There are a few exhibitions dedicated solely to photography of which Grit at the Hart’s Mill Packing Shed at Port Adelaide is the standout.
Saved from an on-the-nose developer in 2012, once opened to those dedicated to its saviour and preservation the Packing Shed revealed a treasure trove of a world now mostly of another era. Grit is the theme of the works on display by a range of local artists including some of those who were originally bestowed with the honour of first dibs at recording the shed.

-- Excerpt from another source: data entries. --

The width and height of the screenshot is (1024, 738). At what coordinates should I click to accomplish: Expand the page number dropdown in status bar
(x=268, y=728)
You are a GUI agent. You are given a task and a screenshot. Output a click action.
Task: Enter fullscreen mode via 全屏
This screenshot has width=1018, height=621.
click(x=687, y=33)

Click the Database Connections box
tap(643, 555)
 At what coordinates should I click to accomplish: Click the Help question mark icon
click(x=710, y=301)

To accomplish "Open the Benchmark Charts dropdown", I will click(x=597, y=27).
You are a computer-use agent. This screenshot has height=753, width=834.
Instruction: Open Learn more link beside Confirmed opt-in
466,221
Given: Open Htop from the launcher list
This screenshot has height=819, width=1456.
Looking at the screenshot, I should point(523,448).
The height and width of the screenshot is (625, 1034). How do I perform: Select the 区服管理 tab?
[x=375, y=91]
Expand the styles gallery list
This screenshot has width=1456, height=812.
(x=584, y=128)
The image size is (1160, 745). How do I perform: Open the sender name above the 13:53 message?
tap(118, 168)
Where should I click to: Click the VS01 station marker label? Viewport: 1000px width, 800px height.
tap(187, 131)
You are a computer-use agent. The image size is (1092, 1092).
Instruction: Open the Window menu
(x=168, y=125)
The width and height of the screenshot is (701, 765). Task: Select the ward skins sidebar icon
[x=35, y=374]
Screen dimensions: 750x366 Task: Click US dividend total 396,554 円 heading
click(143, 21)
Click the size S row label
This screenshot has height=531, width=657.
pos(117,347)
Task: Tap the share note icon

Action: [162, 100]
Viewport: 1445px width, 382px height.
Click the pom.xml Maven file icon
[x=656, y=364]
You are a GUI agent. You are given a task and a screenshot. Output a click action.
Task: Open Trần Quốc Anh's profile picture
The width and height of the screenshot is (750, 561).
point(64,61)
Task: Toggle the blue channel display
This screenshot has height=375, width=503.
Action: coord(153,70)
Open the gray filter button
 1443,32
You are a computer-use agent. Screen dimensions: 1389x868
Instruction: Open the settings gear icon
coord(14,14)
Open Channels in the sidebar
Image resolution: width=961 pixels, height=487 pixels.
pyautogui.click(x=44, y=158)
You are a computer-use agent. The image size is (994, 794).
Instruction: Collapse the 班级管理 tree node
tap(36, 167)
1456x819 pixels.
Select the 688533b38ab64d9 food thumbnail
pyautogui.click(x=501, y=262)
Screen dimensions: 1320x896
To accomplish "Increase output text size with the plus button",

Of these Tony Kearney’s works are the stand out, most particularly those from 2012 re-presented here of the interior of the building. Kearney’s masterful control of the tonal range take us back revealing immense detail of the engineering that originally made the place operational. One just senses that the workers will soon enter and take up their places again as each view plays itself out in the mind. My favourite of the interior scenes was that of the wired window that welcomed in brilliant light onto some wooden structures just within. His external panorama of the adjoining building taken from Hart Street is also a gem.
Brent Leideritz is a portrait photographer and his Revelation6 at the Gusto Hair Salon on Waymouth Street is worth a visit. Drawing inspiration from the Bible’s Revelation 6 v1-17, Leiderwitz presents five panels containing 4×4 heads, mostly of younger people but also the occasional horse’s head, all in black and white.
There are beards and breasts, some passive, others up for a fight, a few seemingly beaten by their day. The quizzical, the spirited, the sexy, the demonic and the modest all look out at the viewer through their port holes as a passing parade of humanity, each albeit reduced to a face but in actuality full bodies of life carrying with them its vicissitudes of hopes and challenges.
Finally, at the Exeter, which always opens its doors to smaller art exhibitions, is Edge of Insanity presented by the Cut Snake Collective. Not much there of much appeal to this reviewer other a stunning work by Amanda Bramwell entitled The Traveller. In it a spiffy looking young gent in the bottom right corner with a coat watch looks out on the passing parade of folk of a much later era than his demeanour and attire would suggest. The sepia tone may have one immediately feeling this is taken in India or somewhere in the Middle East but it’s not; it’s from one of those popular bustling lanes in Melbourne that this town longs to possess. The light, ambience and perspective make this one print worth taking in a pint or two to enjoy during the Fringe.